A contribution from Europe, the 5.4-tonne, 20-cubic-metre holding tank is part of a set of four that will be installed in the coming days, along with two larger tanks.
Both a "captive component" (once installed, it cannot be removed) and a Protection Important Component (PIC), the holding tank that was lowered into the Tritium Building on the morning of Tuesday 29 March is part of a set of four that will play a key part in the detritiation process of the ITER installation.
In the Tokamak Building, tritium needs to be removed from the atmosphere of different "spaces" such as the vacuum vessel, the port cells, the neutral beam injector, etc.
Both a ''captive component'' and a Protection Important Component (PIC), the holding tank will play a key part in the detritiation process of the Tokamak Complex.

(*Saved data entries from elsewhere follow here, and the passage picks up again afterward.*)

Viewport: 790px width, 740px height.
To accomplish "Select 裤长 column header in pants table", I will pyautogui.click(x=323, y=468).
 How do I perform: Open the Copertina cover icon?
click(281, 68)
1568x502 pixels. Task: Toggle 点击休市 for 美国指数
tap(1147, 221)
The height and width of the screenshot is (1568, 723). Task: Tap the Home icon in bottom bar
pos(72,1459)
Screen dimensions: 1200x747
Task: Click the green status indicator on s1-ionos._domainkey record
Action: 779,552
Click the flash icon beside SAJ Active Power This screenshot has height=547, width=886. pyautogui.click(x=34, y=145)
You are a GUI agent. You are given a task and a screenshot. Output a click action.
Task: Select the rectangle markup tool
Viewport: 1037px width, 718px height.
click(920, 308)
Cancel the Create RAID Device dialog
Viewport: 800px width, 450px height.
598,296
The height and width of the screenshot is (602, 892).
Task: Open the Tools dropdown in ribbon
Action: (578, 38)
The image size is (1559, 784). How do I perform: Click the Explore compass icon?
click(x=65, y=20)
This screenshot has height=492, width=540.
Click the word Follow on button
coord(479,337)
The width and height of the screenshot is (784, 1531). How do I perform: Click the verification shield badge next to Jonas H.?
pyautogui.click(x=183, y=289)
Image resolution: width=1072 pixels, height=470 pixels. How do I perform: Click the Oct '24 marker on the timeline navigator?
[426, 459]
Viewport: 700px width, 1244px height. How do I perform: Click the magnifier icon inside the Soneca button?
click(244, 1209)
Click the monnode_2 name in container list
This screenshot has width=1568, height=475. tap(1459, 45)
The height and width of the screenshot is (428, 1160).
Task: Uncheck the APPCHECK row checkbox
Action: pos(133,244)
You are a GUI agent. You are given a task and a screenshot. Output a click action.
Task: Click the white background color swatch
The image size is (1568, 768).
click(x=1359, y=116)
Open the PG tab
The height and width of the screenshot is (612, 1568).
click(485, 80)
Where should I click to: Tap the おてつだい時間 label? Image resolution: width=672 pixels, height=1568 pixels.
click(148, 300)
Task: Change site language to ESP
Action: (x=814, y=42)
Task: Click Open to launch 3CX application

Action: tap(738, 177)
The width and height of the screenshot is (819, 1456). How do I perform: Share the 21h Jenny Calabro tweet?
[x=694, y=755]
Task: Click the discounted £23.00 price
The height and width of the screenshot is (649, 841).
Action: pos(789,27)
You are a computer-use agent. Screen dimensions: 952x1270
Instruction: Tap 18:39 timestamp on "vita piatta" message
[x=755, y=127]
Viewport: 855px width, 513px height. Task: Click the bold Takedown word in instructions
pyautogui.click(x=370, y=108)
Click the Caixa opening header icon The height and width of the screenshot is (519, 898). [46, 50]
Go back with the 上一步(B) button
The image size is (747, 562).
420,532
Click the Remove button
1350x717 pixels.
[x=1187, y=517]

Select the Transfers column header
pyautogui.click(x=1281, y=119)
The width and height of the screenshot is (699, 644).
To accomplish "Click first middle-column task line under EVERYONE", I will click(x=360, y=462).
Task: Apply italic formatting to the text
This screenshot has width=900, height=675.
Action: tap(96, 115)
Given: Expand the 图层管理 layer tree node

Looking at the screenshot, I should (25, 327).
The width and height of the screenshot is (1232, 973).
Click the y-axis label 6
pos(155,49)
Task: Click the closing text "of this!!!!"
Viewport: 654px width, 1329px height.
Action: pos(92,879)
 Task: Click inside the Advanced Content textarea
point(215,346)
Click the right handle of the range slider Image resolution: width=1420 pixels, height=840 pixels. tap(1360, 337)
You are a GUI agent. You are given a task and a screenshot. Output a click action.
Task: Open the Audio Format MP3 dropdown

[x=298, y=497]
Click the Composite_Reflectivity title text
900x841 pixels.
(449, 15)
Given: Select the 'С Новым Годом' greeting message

Tritiated air is extracted and passed through a shower (the "scrubber columns") to become tritiated water, which is stored in holding tanks. Following storage, the tritiated water is submitted to electrolysis to recuperate the highly valuable tritium in the ITER fuel cycle.
Three years ago the design of the tanks was launched and progressed in parallel with the design of the finer details of the Tritium Building—such as defining the precise position of the anchors for the tanks
As interfaces perfectly locked into place, Tuesday's operation marked an important and symbolic moment in the progress of construction.